Definitiv ja. Zwar kann niemand sagen, ob Kaepernick ein Starting Quarterback zu Beginn der Saison 2020 wäre - für einen Platz im Kader reicht es aber definitiv. In seiner letzten Saison 2016 hatte er laut ESPN Stats & Information ein besseres Quarterback-Rating (49,4) und eine bessere Touchdown-Interception-Quote (4,0) als ein durchschnittlicher NFL-Backup (42,5; 1,6) in dieser Saison.
Allein aufgrund seines großen Talents hätte Kaepernick in den letzten drei Jahren einen NFL-Vertrag mehr als verdient. Laut Adam Schefter von ESPN hatte er übrigens schon 2017 geplant, bei der US-Hymne nicht mehr zu knien.

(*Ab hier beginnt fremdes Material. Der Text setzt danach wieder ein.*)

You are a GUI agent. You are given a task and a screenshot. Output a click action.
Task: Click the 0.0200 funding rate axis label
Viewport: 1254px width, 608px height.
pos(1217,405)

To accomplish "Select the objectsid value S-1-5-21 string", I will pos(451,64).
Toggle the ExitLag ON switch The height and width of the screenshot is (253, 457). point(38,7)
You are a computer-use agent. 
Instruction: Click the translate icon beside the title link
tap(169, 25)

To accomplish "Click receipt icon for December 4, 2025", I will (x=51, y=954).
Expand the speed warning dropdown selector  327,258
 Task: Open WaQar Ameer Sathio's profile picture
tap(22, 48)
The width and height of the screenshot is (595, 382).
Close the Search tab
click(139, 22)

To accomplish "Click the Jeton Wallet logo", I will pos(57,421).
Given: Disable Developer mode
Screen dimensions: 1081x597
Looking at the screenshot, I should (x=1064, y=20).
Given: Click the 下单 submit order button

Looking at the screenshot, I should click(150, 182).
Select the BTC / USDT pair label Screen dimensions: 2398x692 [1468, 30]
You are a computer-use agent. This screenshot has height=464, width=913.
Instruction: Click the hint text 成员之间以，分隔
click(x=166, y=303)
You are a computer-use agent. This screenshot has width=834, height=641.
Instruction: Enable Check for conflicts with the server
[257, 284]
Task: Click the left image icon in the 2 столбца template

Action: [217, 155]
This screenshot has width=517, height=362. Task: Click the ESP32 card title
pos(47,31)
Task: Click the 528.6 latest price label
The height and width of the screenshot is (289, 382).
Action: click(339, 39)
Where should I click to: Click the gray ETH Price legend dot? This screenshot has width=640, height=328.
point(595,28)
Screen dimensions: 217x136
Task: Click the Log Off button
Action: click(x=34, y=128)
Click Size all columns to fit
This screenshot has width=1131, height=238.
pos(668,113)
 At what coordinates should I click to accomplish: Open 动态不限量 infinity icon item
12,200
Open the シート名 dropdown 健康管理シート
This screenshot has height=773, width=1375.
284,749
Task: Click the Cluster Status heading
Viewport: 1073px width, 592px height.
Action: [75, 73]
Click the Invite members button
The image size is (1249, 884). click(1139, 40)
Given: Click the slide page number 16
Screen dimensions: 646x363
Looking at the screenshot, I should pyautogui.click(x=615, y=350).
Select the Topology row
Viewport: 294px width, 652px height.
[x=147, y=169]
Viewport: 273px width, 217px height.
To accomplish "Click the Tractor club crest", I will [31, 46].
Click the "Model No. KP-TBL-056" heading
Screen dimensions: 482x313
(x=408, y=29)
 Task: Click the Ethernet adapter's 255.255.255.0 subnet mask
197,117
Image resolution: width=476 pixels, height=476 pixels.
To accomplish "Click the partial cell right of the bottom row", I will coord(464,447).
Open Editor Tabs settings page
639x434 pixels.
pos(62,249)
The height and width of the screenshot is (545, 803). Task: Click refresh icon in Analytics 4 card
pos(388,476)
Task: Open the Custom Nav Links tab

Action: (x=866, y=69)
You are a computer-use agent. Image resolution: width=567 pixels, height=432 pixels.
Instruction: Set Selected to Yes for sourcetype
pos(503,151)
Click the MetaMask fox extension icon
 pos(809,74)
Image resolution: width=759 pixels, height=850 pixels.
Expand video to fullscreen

Eine Chance, dies zu beweisen, bekam er bekanntlich nicht.
Ist das Workout letztlich nur ein großer PR-Stunt?
Dies behauptet zumindest Eric Reid, der mit Kaepernick 2016 zusammenspielte und als erster NFL-Profi nach ihm ebenfalls bei der Hymne aufs Knie ging.
"Ich glaube es erst, wenn ich es sehe. Zurzeit fühlt es sich wie ein Werbegag an", meinte der Safety (mittlerweile bei den Carolina Panthers) bezüglich des Workouts. Das Vorgehen der NFL bezeichnete er als "unaufrichtig" und "merkwürdig".
Tatsächlich kann man gerade aufgrund des Termins und der abgelehnten Bitte des Kaepernick-Lagers um eine Verlegung zweifeln, wie groß die Chance für den ausgebooteten Quarterback tatsächlich ist.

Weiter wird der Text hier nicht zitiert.